The collector claimed to find authority for classifying these worsted dress goods under the act of 1890, instead of under the act of 1894, in paragraph 297 of the latter act, which reads as follows:
“297. The reduction of the rates of duty herein provided for manufactures uf wool shall take effect January first, 1895.”
An additional argument is presented here which does not seem to have been pressed upon the circuit court. On May 9, 1890, while the tariff of 1883 was in force, congress passed what is known as the “Dingley Act” (chapter 200, Laws 1890; 26 Stat. 105). It reads as follows:
“An act providing for the classification of worsted cloths as woolens.
“That the secretary of the treasury be, and he hereby is, authorized and .directed to classify as woolen cloths all imports of worsted cloths, whether known under the name of worsted cloth or under the names of worsteds Or diagonals or otherwise.”
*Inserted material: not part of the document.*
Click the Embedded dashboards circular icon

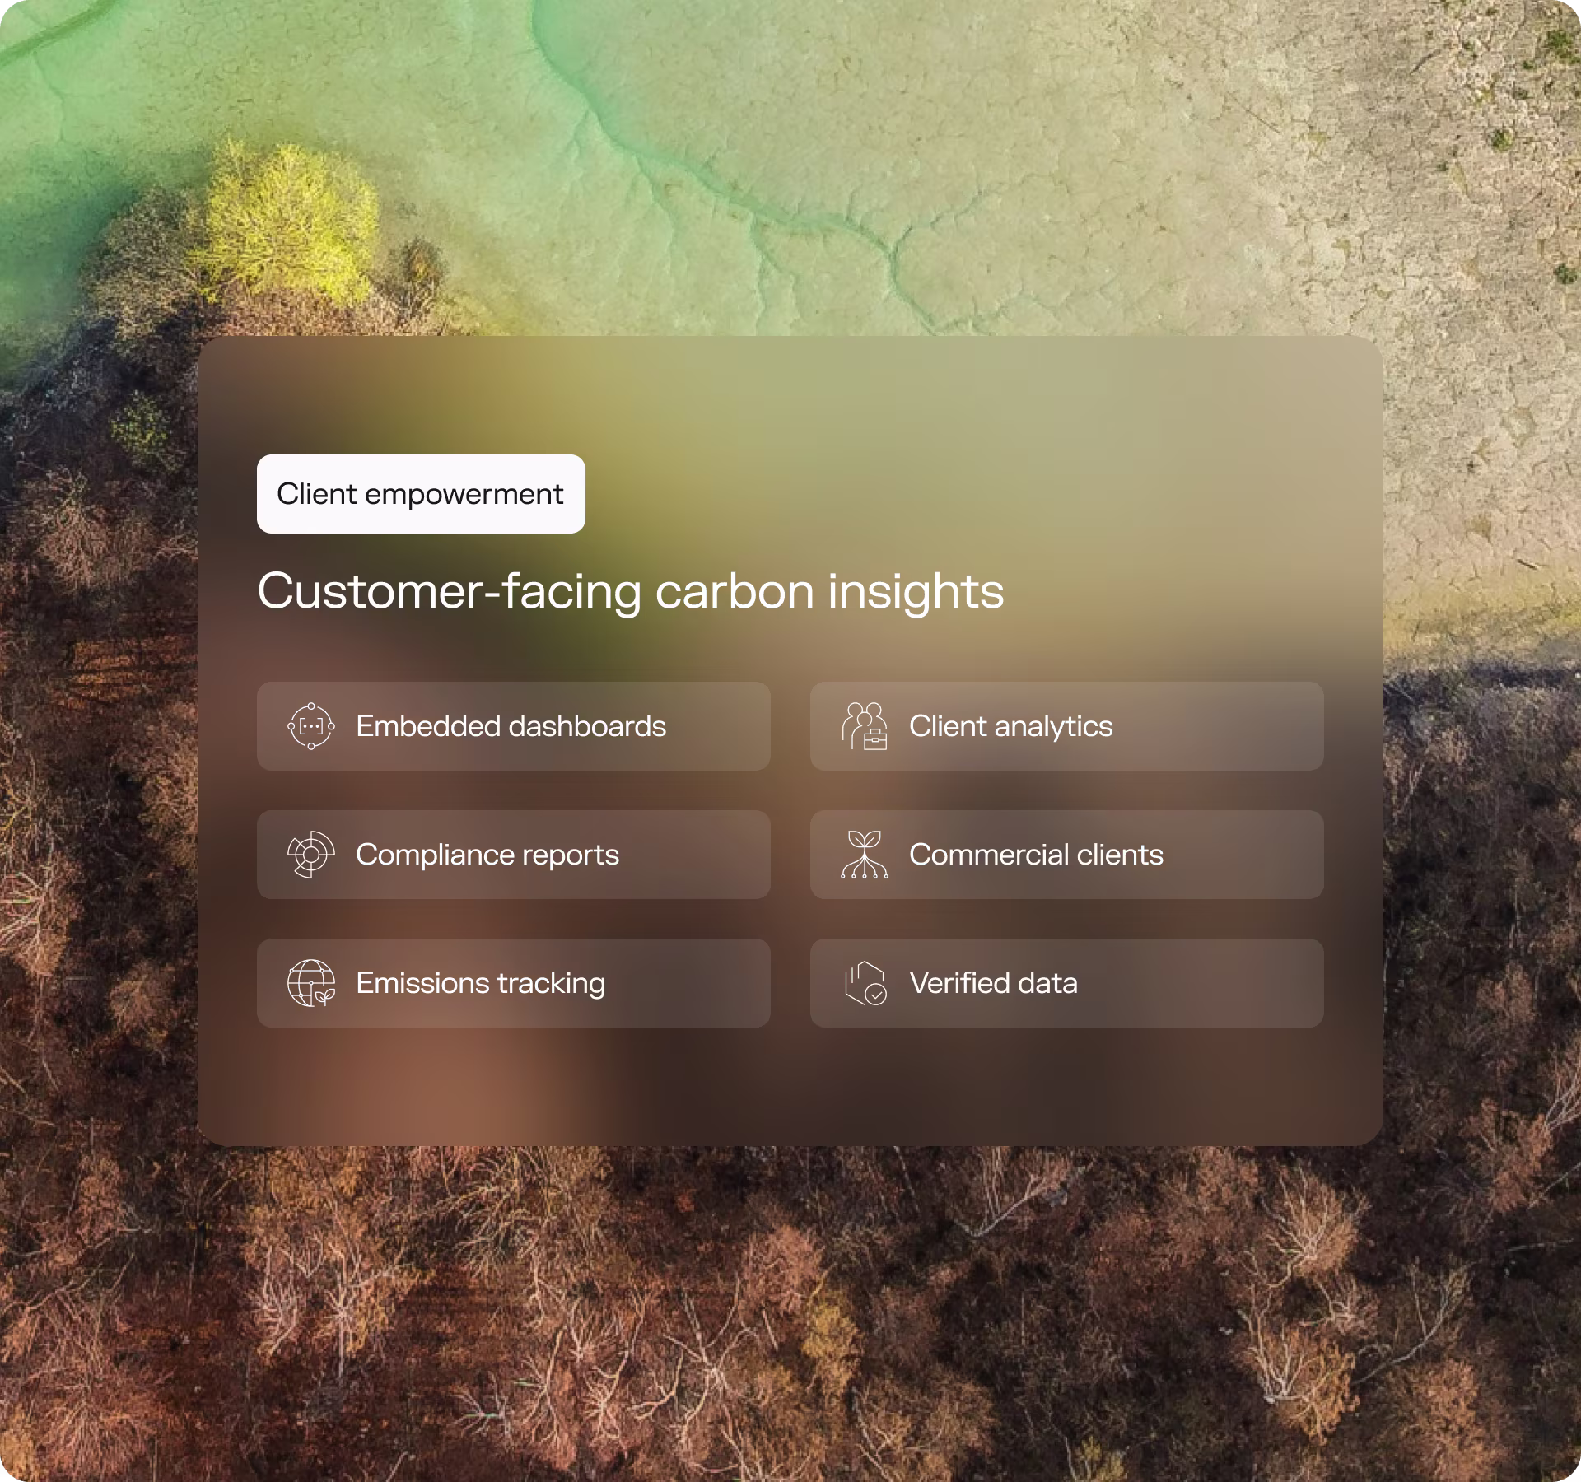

Counsel for the government contends that this act was intended io abrogate the old rule of construction based on commercial designations; that worsteds were thereafter to he classified as woolens; and that, therefore, it was a permanent instruction to he followed by customs officers, until expressly repealed, irrespective of whatever changes might subsequently be made in rates of duty on woolen or on worsted cloth. If the Dingley act were given the construction approved by the circuit court in the Southern district of New York in Re Ballin, 45 Fed. 170, there might be force in this contention. It was held in that ease that this statute was purely administrative, regulating a special method of classification, to be carried out by official action of the secretary of the treasury, and with nothing on its face to indicate that it was intended to repeal or in any way alter auy act imposing customs duties. If it were a mere administrative regulation, it might fairly he urged that it would remain in force until some other administrative statute prescribed some different method of classification. But the difficulty here is that this decision of the circuit court was reversed by the supreme court. U. S. v. Ballin, 144 U. S. 1, 12 Sup. Ct. 507. That court held that it was a self-executing act, providing for a rate of duty on worsted cloths. In other words, its effect: was to amend the tariff of 1883 by inserting therein a provision for worsted cloths, laying upon such cloths the same rate of duty as that tariff prescribed for woolen cloths. Subsequently, the McKinley act, of October 1, 1890, was passed. It contains paragraphs covering the entire field of wool and worsted manufactures, including woolen cloths and worsted cloths, and, of course, superseded the earlier tariff act of 1883 and the Dingley act, which, as construed by the supreme court, was simply an amendment of that act. In re Straus, 46 Fed. 522; Kent v. U. S., 68 Fed. 536. The Dingley act, therefore, is no longer in force.
The decision of the circuit court is affirmed.